Notice the cleanup uses a fresh context, not the cancelled one. This matters when ctx is already cancelled (because of sibling failure) and the cleanup needs network round-trips. Using the cancelled ctx would fail every cleanup call immediately.

This pattern is sometimes called "the orphan context" because the cleanup context outlives its parent. Use it sparingly — the orphan context is, by definition, unsupervised.

16. Scope hierarchies and supervision

Once you have a scope.Run building block, you can compose hierarchies.

16.1 Linear sequences of scopes

err := Run(ctx, func(s1 *Scope) error {
    s1.Spawn("step1.a", stepA)
    s1.Spawn("step1.b", stepB)
    return nil
})
if err != nil { return err }

err = Run(ctx, func(s2 *Scope) error {
    s2.Spawn("step2.a", stepC)
    s2.Spawn("step2.b", stepD)
    return nil
})

Two scopes, one after the other. Each is independent. If the first scope's tasks complete, the second scope starts fresh. Cancellation of the outer ctx cancels both, but each scope has its own derived context.

16.2 Nested scopes

err := Run(ctx, func(outer *Scope) error {
    outer.Spawn("worker.A", func(ctx context.Context) error {
        return Run(ctx, func(inner *Scope) error {
            inner.Spawn("subtask.1", taskOne)
            inner.Spawn("subtask.2", taskTwo)
            return nil
        })
    })
    outer.Spawn("worker.B", workerB)
    return nil
})

The outer scope has two workers. Worker A internally creates its own inner scope with two subtasks. The outer scope's Run doesn't return until worker A's Run returns, which doesn't return until both subtasks complete.

Cancellation graph:

ctx → outer.gctx → workerA.taskCtx → inner.gctx → subtask.1/2.ctx
                 ↘ workerB.taskCtx

A failure in subtask.1 cancels inner.gctx (other inner subtasks notice), which propagates outward as worker A's error, which cancels outer.gctx, which cancels worker B. The whole tree unwinds cleanly. This is the property that makes structured concurrency compositional.

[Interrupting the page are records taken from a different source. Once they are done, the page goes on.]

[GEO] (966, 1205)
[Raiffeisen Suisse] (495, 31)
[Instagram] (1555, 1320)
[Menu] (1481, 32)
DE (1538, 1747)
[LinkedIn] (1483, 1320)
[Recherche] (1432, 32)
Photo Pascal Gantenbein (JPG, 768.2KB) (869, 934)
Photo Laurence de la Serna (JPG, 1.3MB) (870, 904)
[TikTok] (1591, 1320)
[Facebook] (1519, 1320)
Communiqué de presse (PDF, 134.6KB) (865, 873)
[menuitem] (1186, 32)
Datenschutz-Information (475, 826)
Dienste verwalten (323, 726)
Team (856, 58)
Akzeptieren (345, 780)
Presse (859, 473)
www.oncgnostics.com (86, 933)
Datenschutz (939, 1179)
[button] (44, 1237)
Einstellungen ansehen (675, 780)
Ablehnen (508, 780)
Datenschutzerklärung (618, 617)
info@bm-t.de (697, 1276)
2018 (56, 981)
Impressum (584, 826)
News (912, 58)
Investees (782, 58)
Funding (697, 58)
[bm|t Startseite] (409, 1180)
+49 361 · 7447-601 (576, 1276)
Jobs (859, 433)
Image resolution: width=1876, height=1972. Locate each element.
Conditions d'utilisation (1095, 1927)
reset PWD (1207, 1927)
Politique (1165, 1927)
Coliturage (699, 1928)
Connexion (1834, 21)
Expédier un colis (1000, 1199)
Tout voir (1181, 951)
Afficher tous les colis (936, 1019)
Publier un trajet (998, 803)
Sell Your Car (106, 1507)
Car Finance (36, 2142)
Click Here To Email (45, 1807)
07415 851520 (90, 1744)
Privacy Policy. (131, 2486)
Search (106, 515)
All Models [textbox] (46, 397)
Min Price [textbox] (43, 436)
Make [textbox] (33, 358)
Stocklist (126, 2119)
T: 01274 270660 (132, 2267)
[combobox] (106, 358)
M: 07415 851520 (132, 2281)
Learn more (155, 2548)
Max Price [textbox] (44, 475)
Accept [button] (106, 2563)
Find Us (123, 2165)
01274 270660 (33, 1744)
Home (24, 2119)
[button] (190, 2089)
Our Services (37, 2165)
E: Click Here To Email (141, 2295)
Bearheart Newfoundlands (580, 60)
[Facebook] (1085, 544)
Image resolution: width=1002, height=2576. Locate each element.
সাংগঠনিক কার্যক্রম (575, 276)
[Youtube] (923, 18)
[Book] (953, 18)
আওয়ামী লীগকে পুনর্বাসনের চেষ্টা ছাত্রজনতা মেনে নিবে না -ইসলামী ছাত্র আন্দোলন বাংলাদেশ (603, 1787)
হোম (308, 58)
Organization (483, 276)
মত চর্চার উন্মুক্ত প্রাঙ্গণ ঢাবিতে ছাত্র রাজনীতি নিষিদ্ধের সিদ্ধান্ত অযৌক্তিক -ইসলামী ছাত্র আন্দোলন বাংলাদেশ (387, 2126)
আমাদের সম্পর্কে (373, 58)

16.3 Supervisor scopes with restart

For long-lived background work, you want a scope that restarts failed children. We saw a sketch on the Professional page; here's a fuller version that fits the scope vocabulary:

func RunSupervised(ctx context.Context, workers map[string]func(context.Context) error) error {
    return Run(ctx, func(s *Scope) error {
        for name, fn := range workers {
            name, fn := name, fn
            s.Spawn(name, func(ctx context.Context) error {
                backoff := time.Second
                for {
                    err := fn(ctx)
                    if ctx.Err() != nil { return ctx.Err() }
                    log.Printf("worker %q exited (%v), restarting in %s", name, err, backoff)
                    select {
                    case <-time.After(backoff):
                    case <-ctx.Done(): return ctx.Err()
                    }
                    if backoff < 30*time.Second { backoff *= 2 }
                }
            })
        }
        return nil
    })
}

Every worker is in an infinite restart loop. The loop exits only when its context is cancelled — which happens when RunSupervised is shutting down (parent cancelled). This is Erlang-lite: workers are restarted forever, with exponential backoff, until the supervisor is asked to stop.

The structured-concurrency invariant holds: when RunSupervised returns, every worker has exited. The hierarchy is intact.

17. Where task.Scope would shine — and where it wouldn't

A hypothetical first-class task.Scope in the language wouldn't be a magic bullet. Let's think about what it'd change and what it wouldn't.

17.1 What it'd change

  • Compile-time leak prevention. Spawning into a closed scope would be a compile error.
  • No accidental forgetting of Wait. The task construct couldn't be exited without joining its tasks.
  • A standard place for panic handling. The language could define that task panics become returned errors, by default.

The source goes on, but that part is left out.